§ **Problem statement**: Select and reproduce each line of the listing below that bears the string "button".
....................
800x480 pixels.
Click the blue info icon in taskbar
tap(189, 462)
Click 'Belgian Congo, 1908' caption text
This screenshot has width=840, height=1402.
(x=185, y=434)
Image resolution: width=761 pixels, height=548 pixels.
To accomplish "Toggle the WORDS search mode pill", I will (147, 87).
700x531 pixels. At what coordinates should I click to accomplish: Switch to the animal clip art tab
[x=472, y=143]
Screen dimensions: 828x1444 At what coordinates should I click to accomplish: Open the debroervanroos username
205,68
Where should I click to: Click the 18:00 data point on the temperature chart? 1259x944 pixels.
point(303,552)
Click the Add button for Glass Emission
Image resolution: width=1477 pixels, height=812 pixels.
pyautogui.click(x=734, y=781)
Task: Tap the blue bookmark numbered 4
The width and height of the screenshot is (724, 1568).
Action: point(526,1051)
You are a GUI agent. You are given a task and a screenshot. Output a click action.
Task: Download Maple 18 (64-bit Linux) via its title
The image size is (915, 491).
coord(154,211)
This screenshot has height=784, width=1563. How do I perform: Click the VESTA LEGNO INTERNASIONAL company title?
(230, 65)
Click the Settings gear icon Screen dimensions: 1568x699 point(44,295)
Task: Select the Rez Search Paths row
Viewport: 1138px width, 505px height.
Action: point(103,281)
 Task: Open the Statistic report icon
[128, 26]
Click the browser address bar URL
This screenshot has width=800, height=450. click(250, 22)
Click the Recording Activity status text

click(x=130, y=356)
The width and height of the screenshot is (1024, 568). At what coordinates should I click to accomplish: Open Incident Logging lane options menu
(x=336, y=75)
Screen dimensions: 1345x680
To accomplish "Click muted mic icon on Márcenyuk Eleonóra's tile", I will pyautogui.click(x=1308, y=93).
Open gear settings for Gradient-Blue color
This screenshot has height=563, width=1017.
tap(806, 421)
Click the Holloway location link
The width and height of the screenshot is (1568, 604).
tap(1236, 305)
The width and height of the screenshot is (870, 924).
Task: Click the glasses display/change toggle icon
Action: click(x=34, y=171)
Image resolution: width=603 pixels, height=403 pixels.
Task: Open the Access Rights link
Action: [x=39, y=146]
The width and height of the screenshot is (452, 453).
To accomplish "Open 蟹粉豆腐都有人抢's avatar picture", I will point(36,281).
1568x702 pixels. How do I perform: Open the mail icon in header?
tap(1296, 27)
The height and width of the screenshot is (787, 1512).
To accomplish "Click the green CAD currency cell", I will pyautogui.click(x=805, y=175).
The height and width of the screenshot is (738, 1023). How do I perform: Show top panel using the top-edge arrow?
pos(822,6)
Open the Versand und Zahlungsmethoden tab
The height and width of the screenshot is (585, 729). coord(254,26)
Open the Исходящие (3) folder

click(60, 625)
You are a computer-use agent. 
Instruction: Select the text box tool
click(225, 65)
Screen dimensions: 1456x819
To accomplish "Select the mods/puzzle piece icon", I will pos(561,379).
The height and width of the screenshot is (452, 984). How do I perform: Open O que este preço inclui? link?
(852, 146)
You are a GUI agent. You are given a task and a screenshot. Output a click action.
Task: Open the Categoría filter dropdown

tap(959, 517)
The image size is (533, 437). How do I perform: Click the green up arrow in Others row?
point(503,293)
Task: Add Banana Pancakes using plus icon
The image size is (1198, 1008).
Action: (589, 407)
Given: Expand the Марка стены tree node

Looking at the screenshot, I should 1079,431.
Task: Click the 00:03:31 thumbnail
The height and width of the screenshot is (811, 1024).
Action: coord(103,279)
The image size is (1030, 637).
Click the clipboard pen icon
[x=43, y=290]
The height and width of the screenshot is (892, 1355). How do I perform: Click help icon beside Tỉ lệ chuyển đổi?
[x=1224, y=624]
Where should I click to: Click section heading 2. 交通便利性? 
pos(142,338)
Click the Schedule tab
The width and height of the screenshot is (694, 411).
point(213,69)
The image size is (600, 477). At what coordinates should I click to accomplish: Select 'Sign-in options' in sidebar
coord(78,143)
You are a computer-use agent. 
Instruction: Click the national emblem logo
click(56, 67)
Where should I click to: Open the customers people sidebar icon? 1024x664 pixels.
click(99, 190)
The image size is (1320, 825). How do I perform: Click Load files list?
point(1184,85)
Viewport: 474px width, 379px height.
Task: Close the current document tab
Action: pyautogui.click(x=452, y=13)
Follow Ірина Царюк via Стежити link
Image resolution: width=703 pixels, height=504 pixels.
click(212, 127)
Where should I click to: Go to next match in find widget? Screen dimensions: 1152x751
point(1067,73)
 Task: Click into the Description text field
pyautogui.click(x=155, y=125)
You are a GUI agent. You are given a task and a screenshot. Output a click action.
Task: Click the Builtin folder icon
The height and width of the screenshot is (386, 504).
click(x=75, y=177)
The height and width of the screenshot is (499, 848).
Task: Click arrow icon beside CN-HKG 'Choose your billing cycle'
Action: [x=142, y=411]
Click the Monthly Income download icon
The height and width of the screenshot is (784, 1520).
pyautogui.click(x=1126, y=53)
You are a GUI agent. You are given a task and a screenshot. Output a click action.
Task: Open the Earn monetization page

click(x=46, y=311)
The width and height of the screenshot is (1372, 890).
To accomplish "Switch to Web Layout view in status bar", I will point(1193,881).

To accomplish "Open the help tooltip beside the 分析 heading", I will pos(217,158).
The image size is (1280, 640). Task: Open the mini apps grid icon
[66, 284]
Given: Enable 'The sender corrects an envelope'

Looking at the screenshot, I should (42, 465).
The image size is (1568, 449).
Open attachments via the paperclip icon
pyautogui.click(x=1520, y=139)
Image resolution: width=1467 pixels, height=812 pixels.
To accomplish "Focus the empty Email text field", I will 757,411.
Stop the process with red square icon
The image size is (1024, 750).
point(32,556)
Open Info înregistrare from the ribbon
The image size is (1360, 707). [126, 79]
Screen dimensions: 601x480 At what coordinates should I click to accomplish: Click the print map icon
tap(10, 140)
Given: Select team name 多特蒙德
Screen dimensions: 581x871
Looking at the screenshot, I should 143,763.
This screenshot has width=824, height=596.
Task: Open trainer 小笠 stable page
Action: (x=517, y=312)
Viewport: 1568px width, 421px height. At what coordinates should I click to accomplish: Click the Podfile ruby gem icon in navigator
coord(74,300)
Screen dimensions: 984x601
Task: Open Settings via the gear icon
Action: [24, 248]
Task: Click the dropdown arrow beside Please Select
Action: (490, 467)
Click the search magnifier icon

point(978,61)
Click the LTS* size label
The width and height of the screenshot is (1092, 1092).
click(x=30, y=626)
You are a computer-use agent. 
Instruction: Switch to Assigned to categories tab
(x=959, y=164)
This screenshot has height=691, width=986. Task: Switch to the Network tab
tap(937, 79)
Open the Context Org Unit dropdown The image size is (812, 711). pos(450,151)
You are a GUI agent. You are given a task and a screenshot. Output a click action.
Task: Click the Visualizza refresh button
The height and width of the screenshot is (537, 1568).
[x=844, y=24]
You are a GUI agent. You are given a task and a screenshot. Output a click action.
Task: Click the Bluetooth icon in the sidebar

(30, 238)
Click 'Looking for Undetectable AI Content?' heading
....................
§ **Exercise response**:
Click the Add button for Glass Emission
Task: Click the Visualizza refresh button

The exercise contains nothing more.